By (3), each \(f_{n}\) is bounded and continuous (as \(F\) is). Thus by Theorem 1 of Chapter 8, §3, \(F\) and all \(f_{n}\) are \(m\)-measurable on \(A\) (even on \(E^{1}\)). So is \(f\) by Corollary 1 of Chapter 8, §3.
Moreover, by boundedness, \(F\) and \(f_{n}\) are \(L\)-integrable on finite intervals. So is \(f.\) For example, let
\[|f| \leq K<\infty \text { on } A-P;\]
as \(m P=0\),
\[\int_{A}|f| \leq \int_{A}(K)=K \cdot m A<\infty,\]
proving integrability.

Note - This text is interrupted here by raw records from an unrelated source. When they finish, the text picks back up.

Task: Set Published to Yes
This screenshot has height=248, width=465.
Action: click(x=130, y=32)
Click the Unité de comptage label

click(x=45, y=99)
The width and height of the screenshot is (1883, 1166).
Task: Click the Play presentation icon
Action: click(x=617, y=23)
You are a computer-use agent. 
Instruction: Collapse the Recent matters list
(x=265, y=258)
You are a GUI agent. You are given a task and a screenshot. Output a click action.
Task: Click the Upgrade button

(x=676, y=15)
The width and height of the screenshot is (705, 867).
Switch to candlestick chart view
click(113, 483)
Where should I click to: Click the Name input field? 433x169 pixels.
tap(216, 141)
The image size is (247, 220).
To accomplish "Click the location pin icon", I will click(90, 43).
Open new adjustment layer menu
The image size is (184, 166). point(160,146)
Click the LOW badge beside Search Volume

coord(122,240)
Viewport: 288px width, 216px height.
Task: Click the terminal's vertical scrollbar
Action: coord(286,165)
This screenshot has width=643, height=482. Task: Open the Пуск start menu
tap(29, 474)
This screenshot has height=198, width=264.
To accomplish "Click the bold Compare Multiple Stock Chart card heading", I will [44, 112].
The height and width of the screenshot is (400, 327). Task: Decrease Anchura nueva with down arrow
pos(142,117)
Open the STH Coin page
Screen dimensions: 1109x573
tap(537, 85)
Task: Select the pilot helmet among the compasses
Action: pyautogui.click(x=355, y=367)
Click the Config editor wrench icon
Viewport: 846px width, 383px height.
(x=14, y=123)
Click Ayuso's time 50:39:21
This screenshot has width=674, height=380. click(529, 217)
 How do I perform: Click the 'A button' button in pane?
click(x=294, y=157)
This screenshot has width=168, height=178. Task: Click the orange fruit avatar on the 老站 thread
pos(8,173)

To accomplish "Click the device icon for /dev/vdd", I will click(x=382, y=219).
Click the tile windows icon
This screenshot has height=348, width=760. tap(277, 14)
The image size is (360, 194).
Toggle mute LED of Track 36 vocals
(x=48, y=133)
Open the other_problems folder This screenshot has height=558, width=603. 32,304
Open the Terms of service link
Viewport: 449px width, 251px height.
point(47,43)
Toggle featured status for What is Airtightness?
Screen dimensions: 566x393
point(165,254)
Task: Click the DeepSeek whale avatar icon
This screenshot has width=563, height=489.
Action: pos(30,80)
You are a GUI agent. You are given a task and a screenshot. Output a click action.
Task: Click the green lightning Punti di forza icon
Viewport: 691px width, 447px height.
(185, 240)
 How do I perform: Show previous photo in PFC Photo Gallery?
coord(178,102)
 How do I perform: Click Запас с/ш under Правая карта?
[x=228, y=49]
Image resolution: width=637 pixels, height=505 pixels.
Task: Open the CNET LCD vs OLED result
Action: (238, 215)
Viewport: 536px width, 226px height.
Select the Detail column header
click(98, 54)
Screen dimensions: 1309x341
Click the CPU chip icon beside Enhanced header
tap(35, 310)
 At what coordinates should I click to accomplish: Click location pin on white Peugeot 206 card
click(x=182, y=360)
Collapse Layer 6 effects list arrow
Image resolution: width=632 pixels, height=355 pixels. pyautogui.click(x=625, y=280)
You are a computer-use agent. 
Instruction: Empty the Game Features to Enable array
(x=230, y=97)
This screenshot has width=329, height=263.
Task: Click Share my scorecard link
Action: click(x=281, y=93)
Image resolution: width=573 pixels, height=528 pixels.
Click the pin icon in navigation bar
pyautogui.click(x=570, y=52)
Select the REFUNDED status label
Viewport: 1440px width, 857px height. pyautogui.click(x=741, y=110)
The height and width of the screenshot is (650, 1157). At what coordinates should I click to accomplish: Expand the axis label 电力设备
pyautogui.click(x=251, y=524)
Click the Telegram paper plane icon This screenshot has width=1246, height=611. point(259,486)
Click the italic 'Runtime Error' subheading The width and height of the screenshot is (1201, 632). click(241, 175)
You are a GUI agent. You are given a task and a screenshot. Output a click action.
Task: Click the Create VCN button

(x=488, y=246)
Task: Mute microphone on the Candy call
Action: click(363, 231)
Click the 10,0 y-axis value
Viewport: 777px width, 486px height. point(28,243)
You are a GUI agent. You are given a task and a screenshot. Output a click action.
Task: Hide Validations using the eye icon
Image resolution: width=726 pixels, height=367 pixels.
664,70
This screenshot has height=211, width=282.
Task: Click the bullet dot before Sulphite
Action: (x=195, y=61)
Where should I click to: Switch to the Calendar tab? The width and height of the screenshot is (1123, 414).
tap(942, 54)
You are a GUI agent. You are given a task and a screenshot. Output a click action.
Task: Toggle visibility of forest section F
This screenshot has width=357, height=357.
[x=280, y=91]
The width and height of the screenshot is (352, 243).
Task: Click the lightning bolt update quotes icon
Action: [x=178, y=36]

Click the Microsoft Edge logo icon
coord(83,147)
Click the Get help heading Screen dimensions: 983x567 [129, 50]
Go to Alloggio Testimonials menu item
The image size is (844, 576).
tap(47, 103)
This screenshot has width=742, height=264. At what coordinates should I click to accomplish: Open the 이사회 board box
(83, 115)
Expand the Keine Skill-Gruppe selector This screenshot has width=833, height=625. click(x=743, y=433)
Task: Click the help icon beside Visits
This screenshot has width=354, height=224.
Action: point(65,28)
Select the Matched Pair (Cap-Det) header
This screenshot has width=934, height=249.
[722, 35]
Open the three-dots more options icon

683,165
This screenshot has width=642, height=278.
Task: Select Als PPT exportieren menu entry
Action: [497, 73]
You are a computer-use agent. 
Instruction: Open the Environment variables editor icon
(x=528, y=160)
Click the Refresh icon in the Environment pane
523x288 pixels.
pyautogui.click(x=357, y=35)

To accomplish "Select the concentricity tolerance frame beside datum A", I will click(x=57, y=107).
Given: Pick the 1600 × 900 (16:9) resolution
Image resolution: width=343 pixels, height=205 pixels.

Now, as
\[F=\int f \text { on any interval }\left[t, t+\frac{1}{n}\right],\]
Corollary 1 in Chapter 5, §4 yields
\[\left(\forall t \in E^{1}\right) \quad\left|F\left(t+\frac{1}{n}\right)-F(t)\right| \leq \sup _{t \in-Q}\left|F^{\prime}(t)\right| \frac{1}{n} \leq \frac{K}{n}.\]
Hence
\[\left|f_{n}(t)\right|=n\left|F\left(t+\frac{1}{n}\right)-F(t)\right| \leq K;\]
i.e., \(\left|f_{n}\right| \leq K\) for all \(n\).
Thus \(f\) and \(f_{n}\) satisfy Theorem 5 of Chapter 8, §6, with \(g=K.\) By Note 1 there,
\[\lim _{n \rightarrow \infty} L \int_{a}^{x} f_{n}=L \int_{a}^{x} f.\]
In the next lemma, we show that also
\[\lim _{n \rightarrow \infty} L \int_{a}^{x} f_{n}=F(x)-F(a),\]
which will complete the proof.\(\quad \square\)
Given a finite continuous \(F : E^{1} \rightarrow E\) and given \(f_{n}\) as in (3), we have
\[\lim _{n \rightarrow \infty} L \int_{a}^{x} f_{n}=F(x)-F(a) \quad \text {for all } x \in E^{1}.\]
- Proof
-
As before, \(F\) and \(f_{n}\) are bounded, continuous, and \(L\)-integrable on any \([a, x]\) or \([x, a].\) Fixing \(a,\) let
\[H(x)=L \int_{a}^{x} F, \quad x \in E^{1}.\]
By Theorem 1 and Note 2, \(H=\int F\) also in the sense of Chapter 5, §5, with \(F=H^{\prime}\) (derivative of \(H\)) on \(E^{1}\).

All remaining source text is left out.